WORK ITEM: Look through the records below for lines containing the string "button", and report how many there are, nothing else.

[Stored data entries]

----

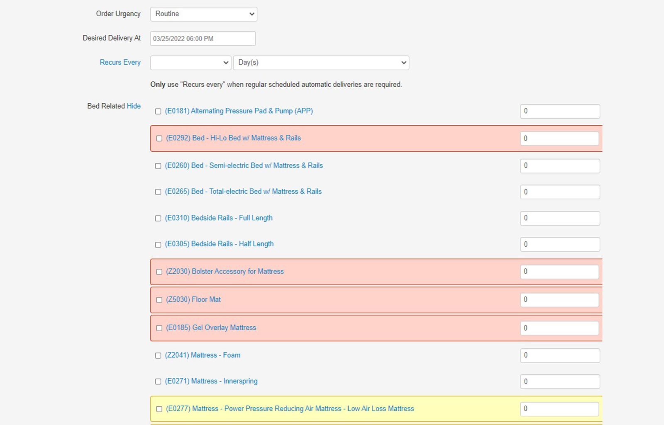
Task: Select the Total-electric Bed checkbox
Action: point(158,192)
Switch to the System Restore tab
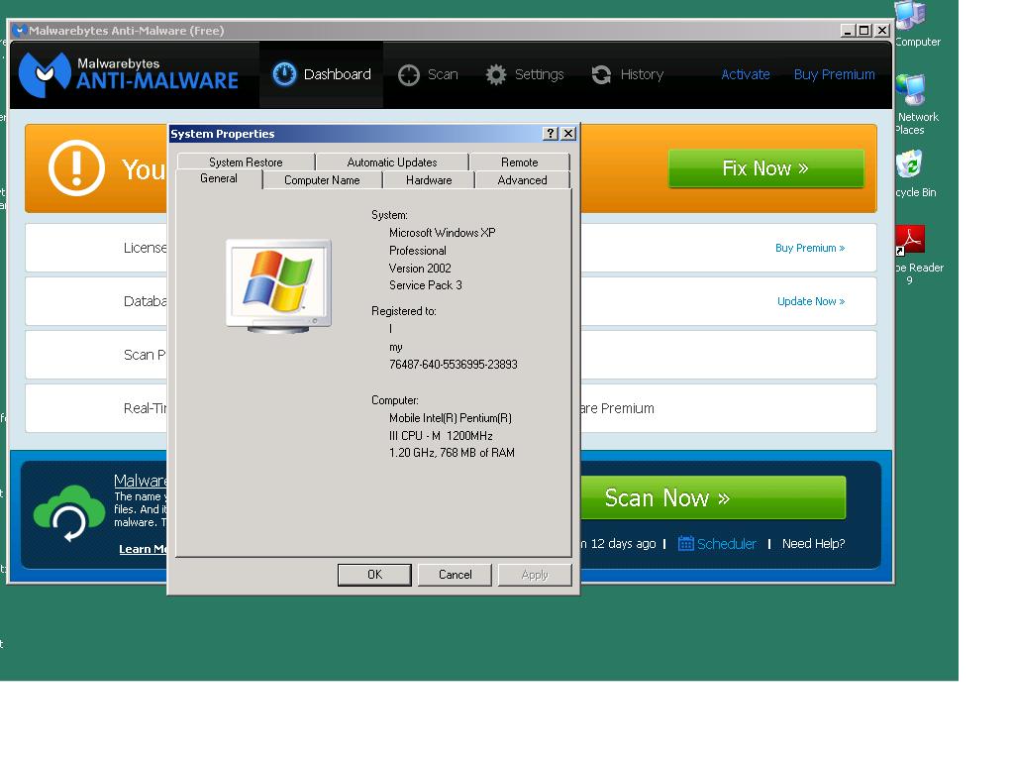 pos(246,163)
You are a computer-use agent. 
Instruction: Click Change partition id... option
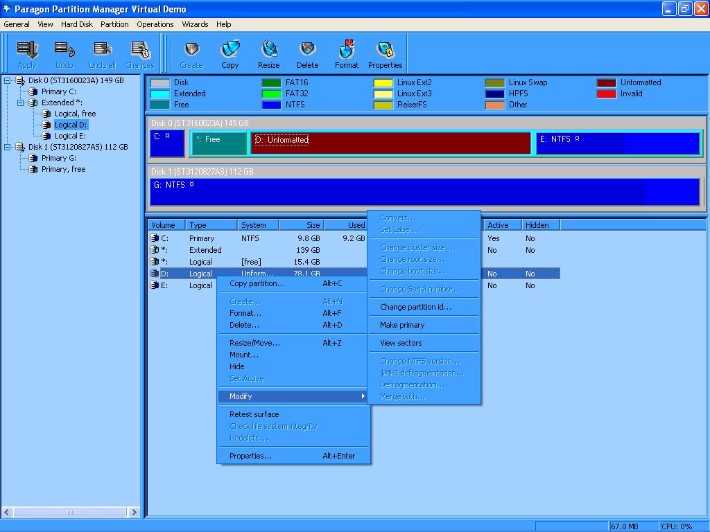(415, 307)
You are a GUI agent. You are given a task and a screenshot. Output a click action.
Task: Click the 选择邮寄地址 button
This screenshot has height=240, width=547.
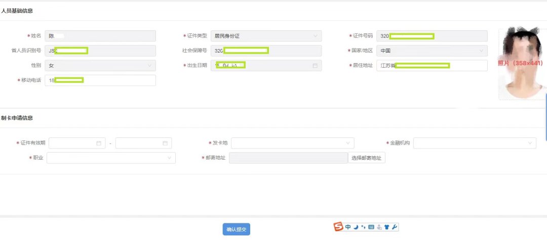[x=367, y=158]
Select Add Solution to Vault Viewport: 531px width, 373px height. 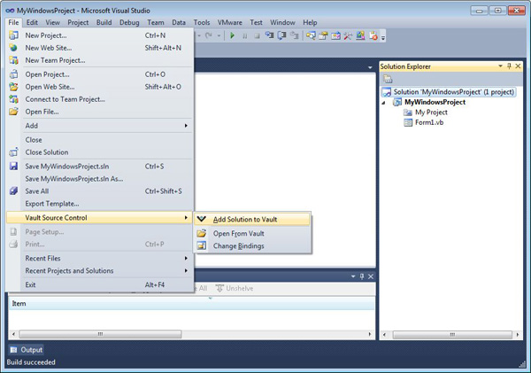pos(250,219)
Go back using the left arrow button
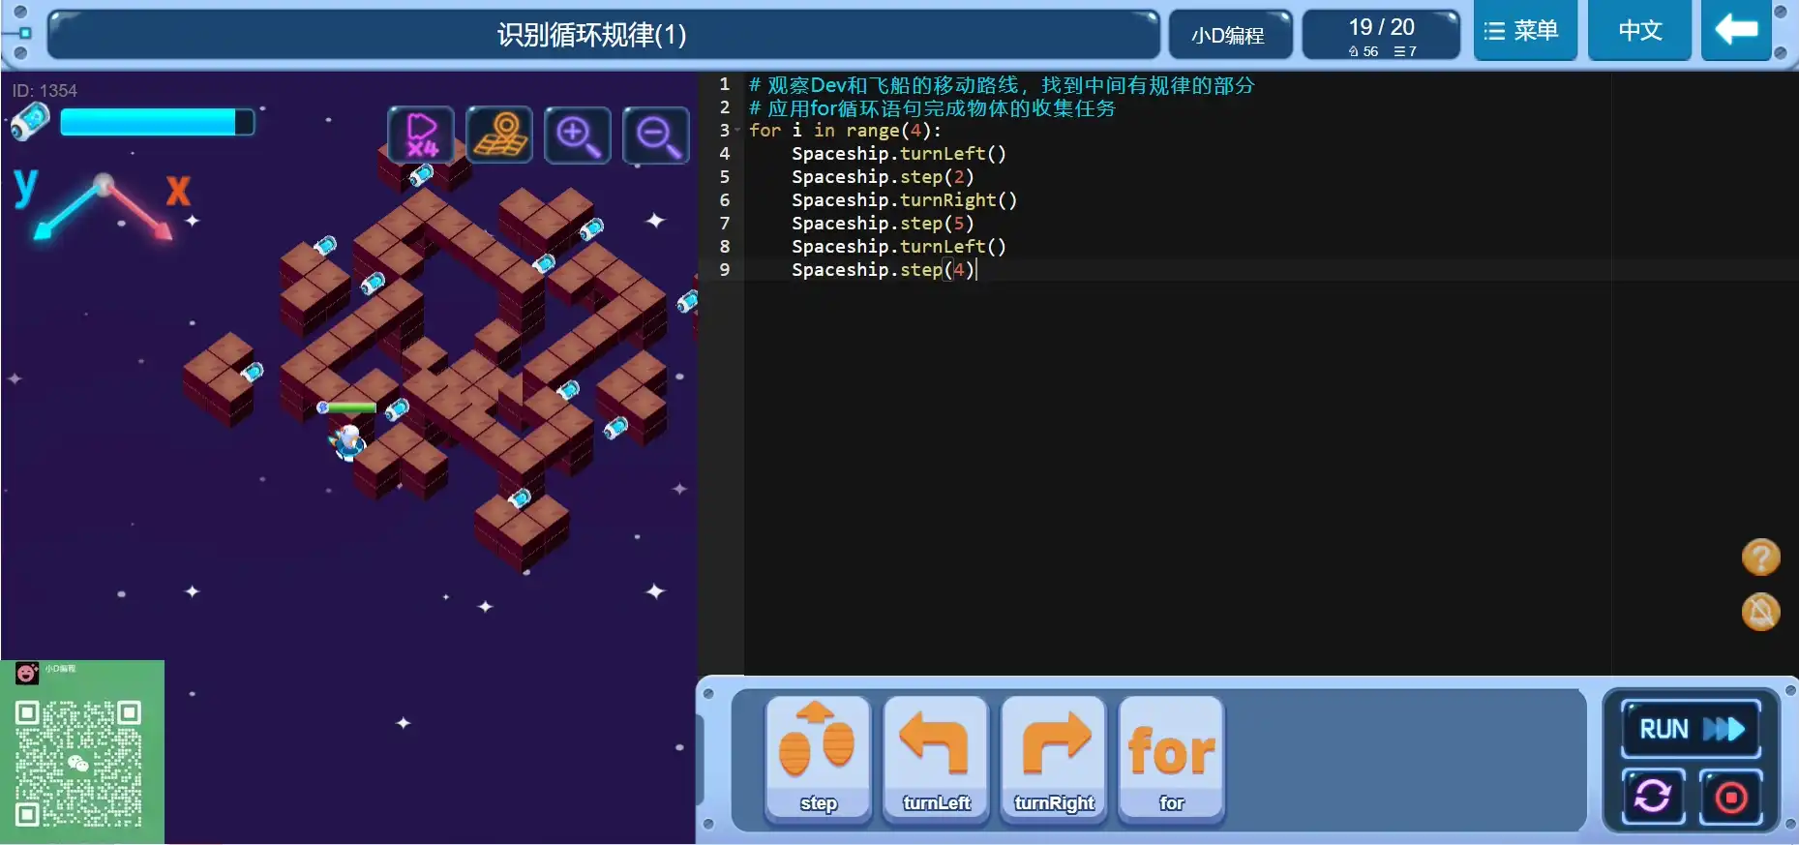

----

OUTPUT: 2